"dış kapıyı çarpıp çıktığı sokak tenhaydı. şehirdekilerin çoğu şimdi ya yataklarında ya da yataklarına yakındılar. caddeye doğru yürüyordu. karşıdan gelen bir kadın onun uzağından dolaştı. arkasından gitmedi. biliyordu. yanından hızla geçen taksiye baktı. içinde oturan kadınla erkek sanki iki mankendiler. "neden? neden böylesiniz?" olanla yetinerek, aramadan düşünmeden yaşanılsın diye yaratılmış bir dünyada yalnızdı. sırtı kaşınıyordu. eve gidip yıkanacaktı."
"Elindekileri karyolanın altına boş bavula koydu. Çevresine bakındı. Yoktu. Oturma odasını da aradı. Orada da yoktu. Bunca lüzumsuz eşya vardı da, neden en gereken, bir sigara küllüğü yoktu. Kadınlar da böyleydi. Dünyada gereğinden çok kadın vardı ama, yalnız bir teki yoktu."

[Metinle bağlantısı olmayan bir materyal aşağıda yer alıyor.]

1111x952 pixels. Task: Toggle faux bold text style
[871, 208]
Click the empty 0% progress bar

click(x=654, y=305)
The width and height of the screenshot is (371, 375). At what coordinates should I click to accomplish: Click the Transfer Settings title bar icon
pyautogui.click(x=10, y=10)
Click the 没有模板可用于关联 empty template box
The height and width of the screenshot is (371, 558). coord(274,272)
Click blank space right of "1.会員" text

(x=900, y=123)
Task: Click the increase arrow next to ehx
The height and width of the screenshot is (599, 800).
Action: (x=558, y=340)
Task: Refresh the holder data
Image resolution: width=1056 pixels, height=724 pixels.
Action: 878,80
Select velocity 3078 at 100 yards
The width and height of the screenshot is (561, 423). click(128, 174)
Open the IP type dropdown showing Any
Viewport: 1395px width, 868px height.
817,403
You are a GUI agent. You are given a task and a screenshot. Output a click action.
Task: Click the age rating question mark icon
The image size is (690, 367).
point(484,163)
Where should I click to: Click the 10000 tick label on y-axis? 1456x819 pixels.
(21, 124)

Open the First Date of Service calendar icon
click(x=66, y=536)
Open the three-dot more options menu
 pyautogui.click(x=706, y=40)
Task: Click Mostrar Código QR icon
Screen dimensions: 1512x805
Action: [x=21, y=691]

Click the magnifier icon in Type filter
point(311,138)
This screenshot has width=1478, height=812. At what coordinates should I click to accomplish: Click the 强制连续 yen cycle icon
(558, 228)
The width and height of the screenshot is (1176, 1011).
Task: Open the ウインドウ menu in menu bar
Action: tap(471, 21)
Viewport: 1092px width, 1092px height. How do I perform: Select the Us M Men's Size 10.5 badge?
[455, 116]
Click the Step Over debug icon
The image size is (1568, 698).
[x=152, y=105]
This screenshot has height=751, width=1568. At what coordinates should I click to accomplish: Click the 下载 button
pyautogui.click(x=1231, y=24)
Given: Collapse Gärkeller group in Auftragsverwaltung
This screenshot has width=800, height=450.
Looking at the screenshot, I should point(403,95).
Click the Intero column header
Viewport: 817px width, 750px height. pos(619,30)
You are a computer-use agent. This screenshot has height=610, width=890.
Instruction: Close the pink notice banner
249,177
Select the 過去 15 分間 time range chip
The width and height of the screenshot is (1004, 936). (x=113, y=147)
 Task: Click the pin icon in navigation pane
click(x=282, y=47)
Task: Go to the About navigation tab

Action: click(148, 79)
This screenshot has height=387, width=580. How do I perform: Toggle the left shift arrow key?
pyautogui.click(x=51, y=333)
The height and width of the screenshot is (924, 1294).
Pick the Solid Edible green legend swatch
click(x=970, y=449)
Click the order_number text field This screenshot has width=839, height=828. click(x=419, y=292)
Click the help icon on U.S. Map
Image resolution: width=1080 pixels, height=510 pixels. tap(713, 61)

"dünyada hepimiz sallantılı, korkuluksuz bir köprüde yürür gibiyiz. tutunacak bir şey olmadı mı insan yuvarlanır. tramvaylardaki tutamaklar gibi. uzanır tutunurlar. kimi zenginliğine tutunur; kimi müdürlüğüne; kimi işine, sanatına. çocuklarına tutunanlar vardır. herkes kendi tutamağının en iyi, en yüksek olduğuna inanır. gülünçlüğünü fark etmez."
"sustu. konuşmak lüzumsuzdu. bundan sonra kimseye ondan bahsetmeyecekti. biliyordu anlamazlardı"
aylak adam müthiş aforizmalarının yanında yusuf atılgan'ın sağlam üslubu, anlatımdaki kurgusu ve harikulade ayrıntılarıyla sarsıcı, sürükleyici bir roman.